The earthquake risk in Switzerland is fairly concentrated, basically to the Rhone (Valais) and Rhine valleys (the “Rheingraben”, a fault line Basel northwards, another one from Chur north to the Bodensee).

Visp in 1855 (magn. 6.2) and Sierre in 1964 (magn. 5.8) (both Valais) were the most recent large ones in Switzerland. Sierre 1964 today would result in some 8-figure damage, says the federal SED , that could be handled with relative ease.

Not sure if it makes sense for everybody to finance concentrated risks, though if something like the 1356 Basel earthquake (magnitude 6.6) with its 50-100 bln expected damage (presumably bases on prices from a decade ago) were to happen again it’s clear that the unaffected areas would have to help.

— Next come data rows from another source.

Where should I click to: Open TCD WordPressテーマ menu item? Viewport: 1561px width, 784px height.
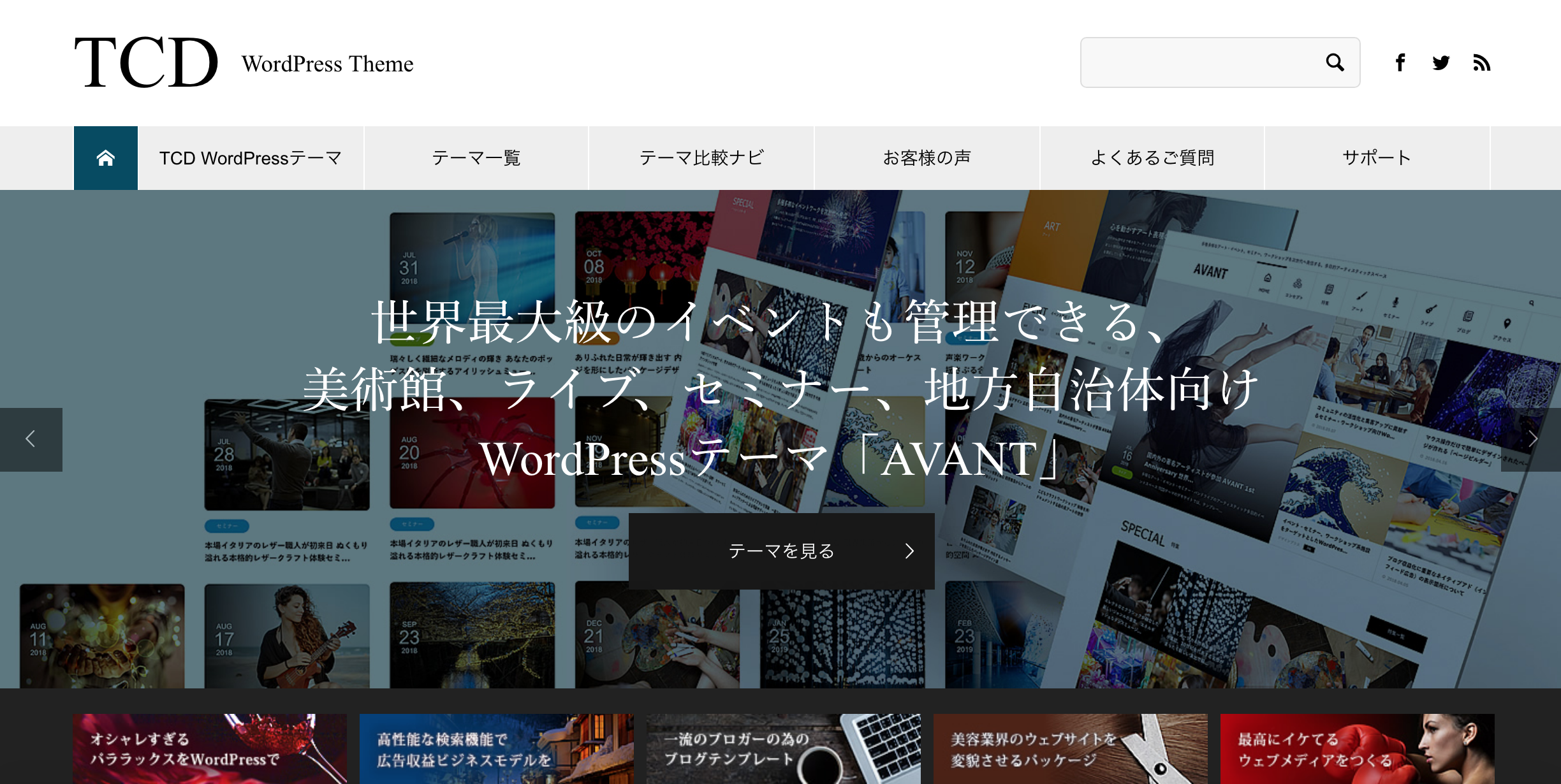(251, 158)
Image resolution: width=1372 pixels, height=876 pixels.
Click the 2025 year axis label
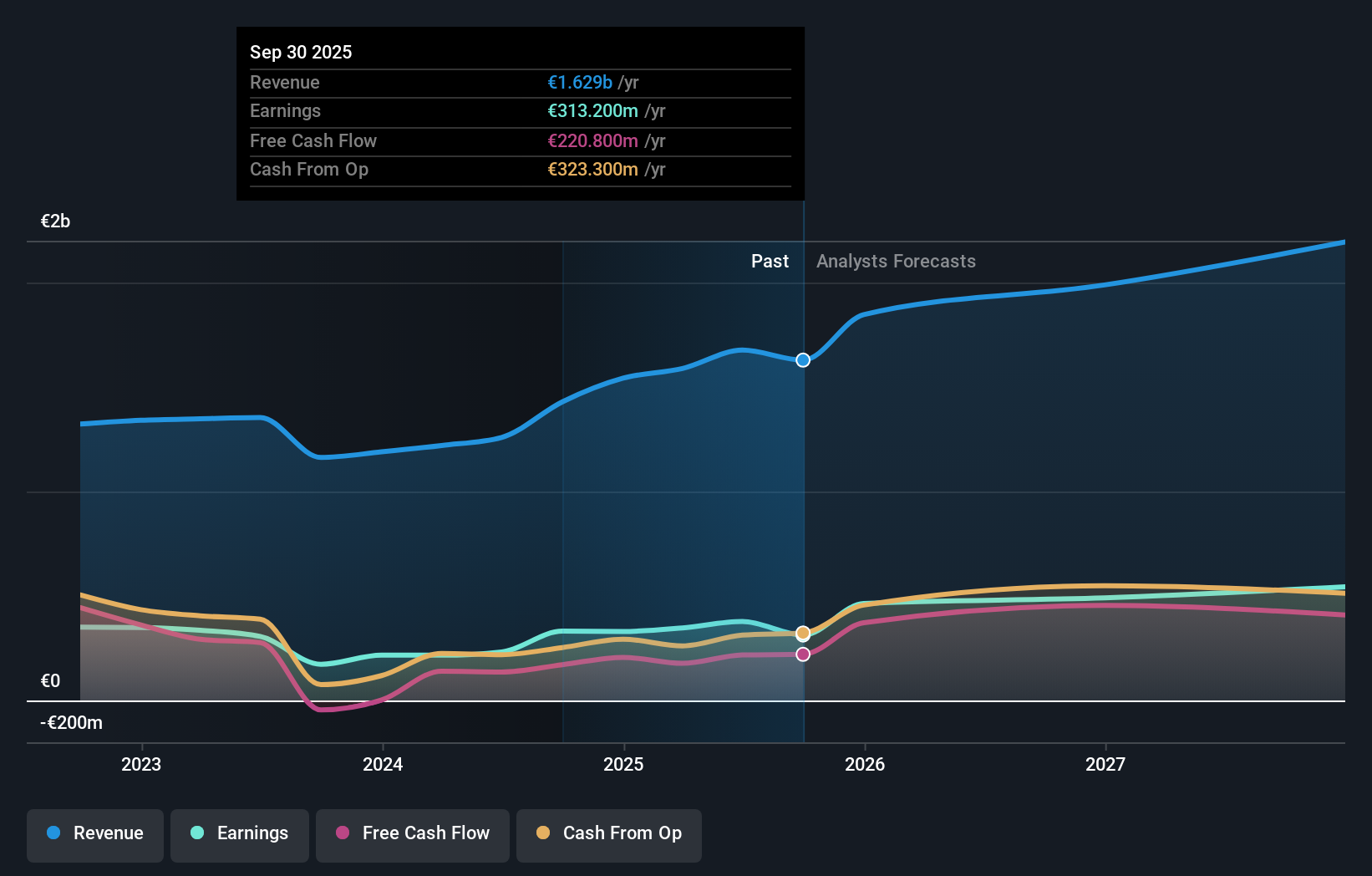624,764
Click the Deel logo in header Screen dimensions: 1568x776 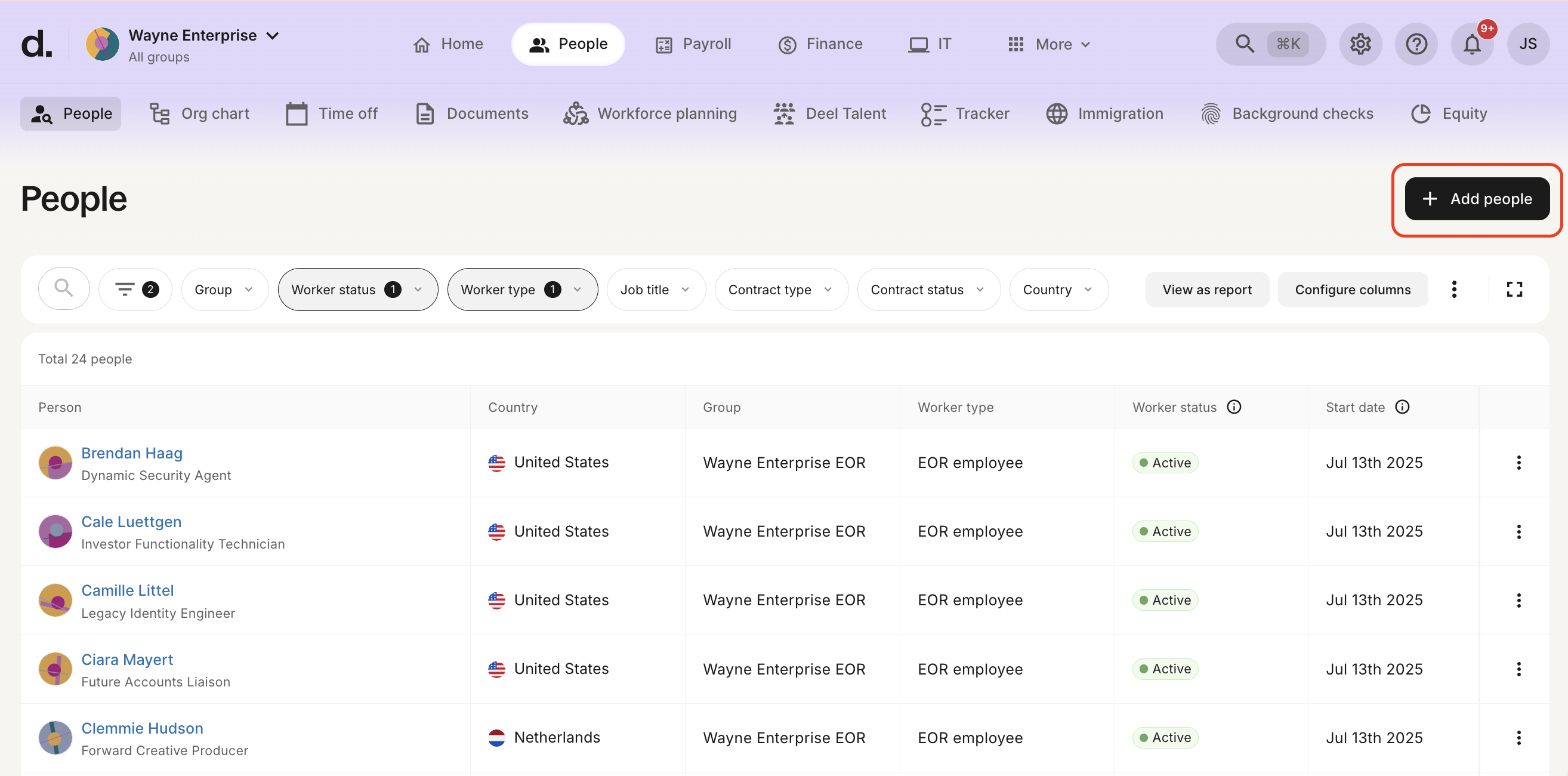[x=36, y=44]
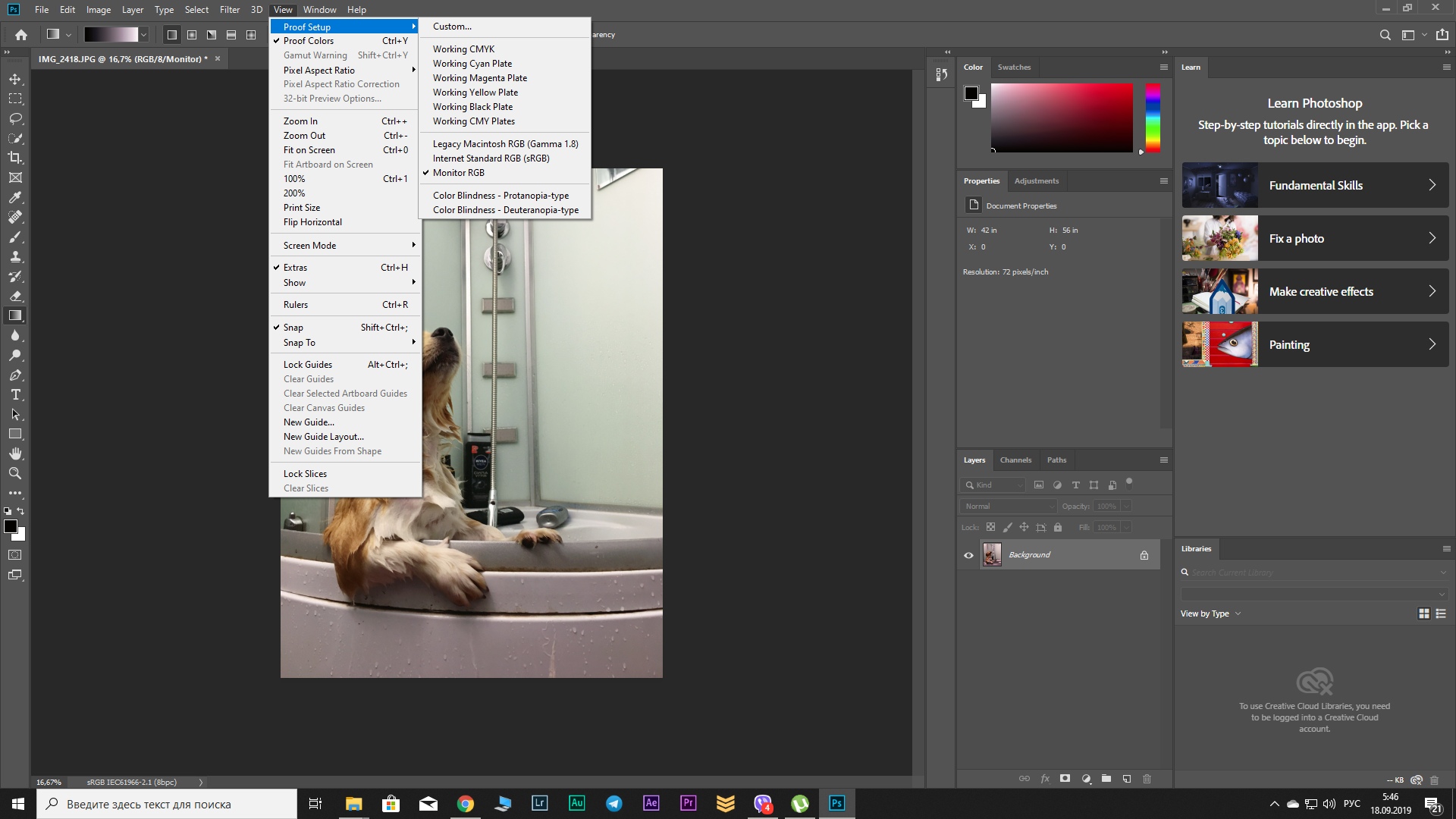This screenshot has width=1456, height=819.
Task: Create a new layer in the Layers panel
Action: click(x=1127, y=779)
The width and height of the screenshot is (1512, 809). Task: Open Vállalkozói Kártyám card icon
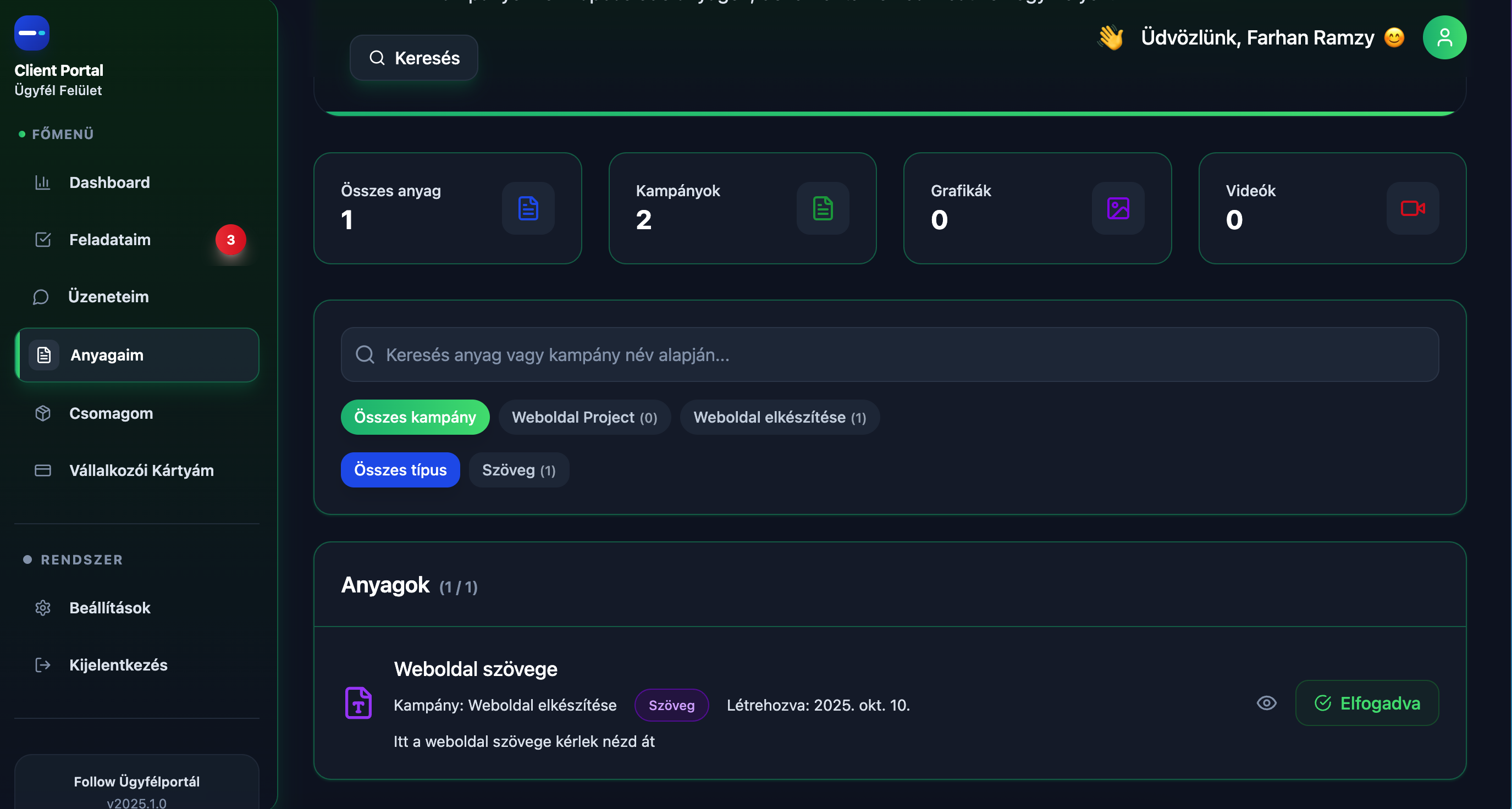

Yes, cat bonds look like a sensible and feasible approach (at least for the first billions). Let those willing to assume risk take it, have it predominantly financed by those most at risk. That’s how insurances work.

The great Basel earthquake was nearly 700 years ago. They're expected every 500 years or so...

i believe that one flattened basel. however, there are hundreds of earthquakes which happen every year in switzerland but thankfully most are not too serious to be strongly felt.

there was a 4.7 scale one just 15km from basel last year.

I know. I was in the cool down room at the Migros Fitness sauna complex when it happened. Our Ukrainian guests were terrified - we forgot to warn them that we live in an earthquake zone.